I've been searching for information about why this is so because the tutorial I am using has the pixel components in the RGBA order. This tutorial lesson 5 and c based from lazyfoo.net.

for (int i = 0; i < checkerBoardArray_PIXEL_COUNT; ++i) {
			if ((i / 128 & 16 ^ i % 128 & 16) > 0) {
				checkerBoard.put(i, 255);
				checkerBoard.put(i, (checkerBoard.get(i) << 8) + 255);
				checkerBoard.put(i, (checkerBoard.get(i) << 8) + 255);
				checkerBoard.put(i, (checkerBoard.get(i) << 8) + 255);
			} else {
				checkerBoard.put(i, 255);
				checkerBoard.put(i, (checkerBoard.get(i) << 8) + 255);
				checkerBoard.put(i, (checkerBoard.get(i) << 8) + 0);
				checkerBoard.put(i, (checkerBoard.get(i) << 8) + 0);
			}
		}


glTexImage2D(GL_TEXTURE_2D, 0, GL_RGBA, width, height, 0, GL_RGBA, GL_UNSIGNED_BYTE, pixels);

abcdef

First question, why do you have an int array when you want to pass bytes?

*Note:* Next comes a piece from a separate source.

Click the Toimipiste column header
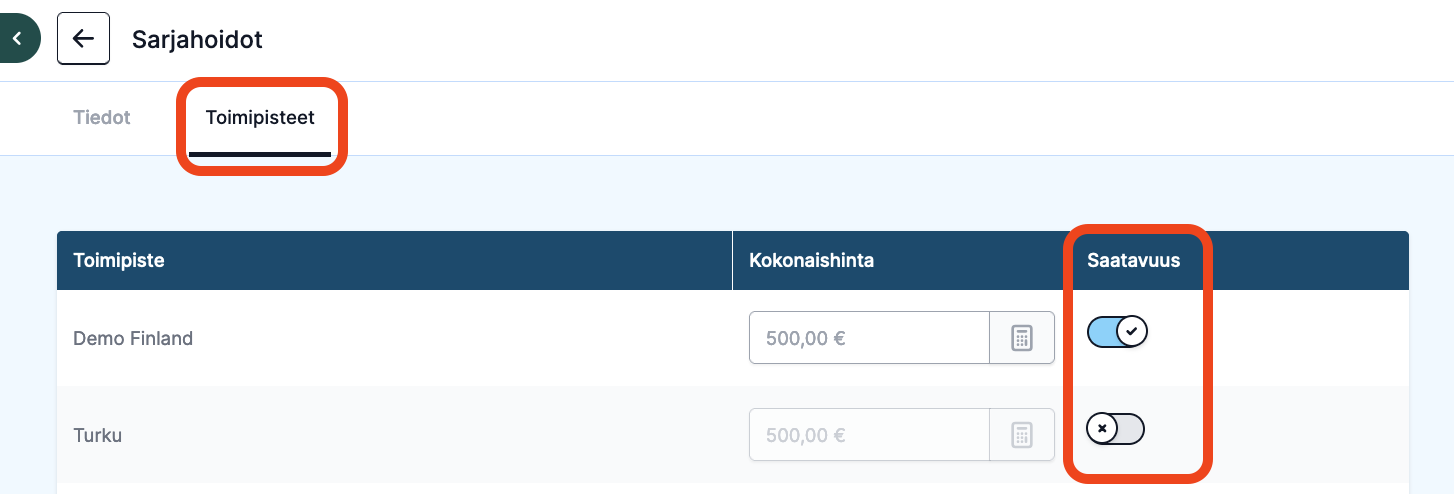pos(119,261)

I would make checkerBoard a ByteBuffer and then just do for each pixel (4 bytes per pixel)

checkerBoard.put((byte)255);
checkerBoard.put((byte)255);
checkerBoard.put((byte)0);
checkerBoard.put((byte)0);

for R,G,B,A = 255,255,0,0

But I would also make A = 255 because you currently have the color as a transparent color.

If you want to persist with your int buffer I would use

int colour =0xCC | (0xDD << 8) | (0xEE << 16) | (0xFF << 24); ( R: 0xFF  G: 0xEE B: 0xDD A: 0xCC)

but you would then need to split these up again when you pass toy glTexImage2D

spysmily1

I was just following a tutorial. I ended up learning that integers are removed from the least significant 8 bit to the most significant 8 bits resulting in the reverse order. So in an integer it looks like ABGR. It was more of a learning experience and wanting to know why it was happening this way.